Institutional investors who play moneyball don’t pick second basemen; they parse whopping quantities of information that courses nowadays over the Internet and social media. The goal: distill advance knowledge of trends still in its foothills. The theory goes down easily, given so much information these days. It recalls the old story about a kid in a stable digging away at a mountain of horse manure because he’s convinced so much manure means there has to be a pony.

Even with a little extra knowledge through friendship and occasional advice to an entrepreneur in sentiment analytics, I find myself wondering if anyone has yet seen a pony or even some evidence. Plenty are digging. Bing turned up 1.3 million hits for “sentiment analysis,” 938,000 hits for “predictive analytics” and 537,000 hits for “market sentiment.” So where is that money manager who will tell me that a predictive analytics tool gave five days, five hours or five minutes advance warning that a subtle trend was heading for glory.

Short of visiting thousands of web pages, I took a shortcut. I called Rob Passarella, vice president, Dow Jones Financial Markets. He is as up on analytics as anyone, not least because of news on Valentine’s Day that Dow Jones introduced a product called News Analytics to the trading community. In short, this new product marshals a roster of tools from multiple vendors all aimed at sending fresh signals about market sentiment to traders, quantitative analysts and risk managers.

At first, Passarella’s reply sounded frustrating. He couldn’t name a single instance that elicited a wow — a sign, say, that the software caught disfavor building toward a hot company or sector before the stock price slid or early good news with the opposite effect. The evidence that that analytics really pay off remains circumstantial, he conceded. But many trial lawyers prefer circumstantial evidence to malleable eyewitnesses subject to visual deficiencies and memory loss. What Pasarella has seen is professional investors gobbling up academic papers on flows of negativity in earnings statements and “natural” language processing. “When there is a conference,” he says, “they’re asking all the questions.”

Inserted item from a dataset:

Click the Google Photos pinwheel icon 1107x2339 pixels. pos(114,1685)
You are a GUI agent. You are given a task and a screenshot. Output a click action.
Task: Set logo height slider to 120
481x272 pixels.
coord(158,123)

Passarella doesn’t need his socks knocked off to have faith in the value of market sentiment and predictive analytics. It’s enough to know that when trading activity increasingly becomes automated, humans need lightning fast insight into market movements so long as insight grasps context. “I had an awakening when a computer won Jeopardy,” Passarella says. “It could look at data and recognize Madonna in the context of singing versus context of a church.” In the new realm of predictive analytics, computers sense nuance, as when a CEO resigning is good news for investors — or bad.

Still, warns Passarella, no one should use sentiment alone, however much it teaches. It’s just an important piece of the puzzle, he says. An increasingly important one.